To my dismay, though, they also included the line, “Genetically Modified Food is evil” – a disingenuous addition, as “evil” is a moral judgement. Genetic experimenters can splice insect genes into a berry or grow a human ear on a mouse for amusement; only we can decide whether they should. If a group of scientists proves their product is not toxic, that’s a fact; whether it’s morally righteous is up to us.
The same goes for a lot of culture-war debates in our society; both left and right are determined to see them as sides, and enforce them with the power of government. Keeping them separate – for schools and government to deal in facts, for example, and parents and churches to teach truths – would spare a lot of pointless anguish. Of course drawing those boundary lines can get complicated, but these days fewer and fewer people – on the left and right alike --- bother to draw them at all.

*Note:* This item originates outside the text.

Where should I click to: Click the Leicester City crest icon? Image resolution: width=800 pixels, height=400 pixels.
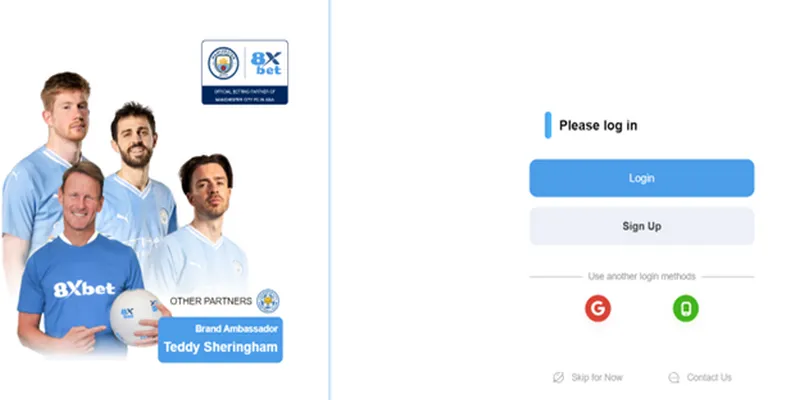tap(268, 300)
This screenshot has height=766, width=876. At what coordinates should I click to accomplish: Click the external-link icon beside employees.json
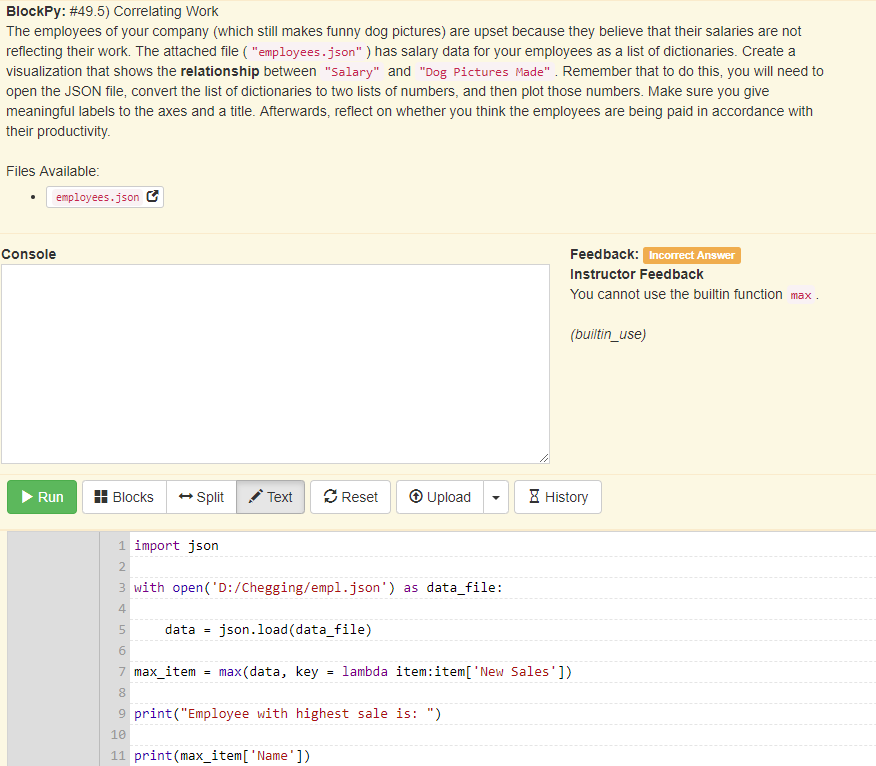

I didn’t unload all this on my 11-year-old, though – rather, we did a quiz to help her tell the difference– “John is two metres tall,” “John should stop littering,” and so on, and she had to tell me whether they were fact or truth.
“What about people who aren’t religious?” she asked. “Who just believe in science?”
Great question, I said – that’s a common misconception. Nobody can just believe in science, because science isn’t a belief; it’s the way you verify facts, nothing more or less.
Some people these days claim to reject all belief, accepting only scientific facts – but that’s impossible, because facts don’t make any sense outside of a larger story. Atheists usually have a very strong faith – in progress, or rationality, or the superiority of their group. Some Christian groups these days do the converse – making up their own facts to fit what they’d like to believe. One group claims their beliefs are facts, I told her, and the other tries to twist the facts to suit their beliefs. Both are determined to see facts and truth fight each other, rather than build on each other, and the world is worse for it.
“Surely some people’s beliefs are plainly wrong,” she said.
Some are monstrous, I said, and we have a duty to oppose them, whether by persuasion or example or taking up arms. Still, people usually have reasons for feeling the way they do, and it usually helps to see the world through their eyes rather than just dismissing them. Ultimately, everyone’s entitled to their own beliefs, I said – their religion, their ideology, their political party. They’re not entitled to their own facts.
“Do I have to listen to everybody?” she said.
Everyone deserves a fair hearing, I told her, and everyone knows something you don’t – so treat them with the respect you would want for yourself. Be prepared, though, to question everything people say, and don’t let them talk you out of your principles.
“Those are two contradictory things,” she said.
Almost, I said. Balancing them is the real trick. I’ll walk you through it as long as you let me.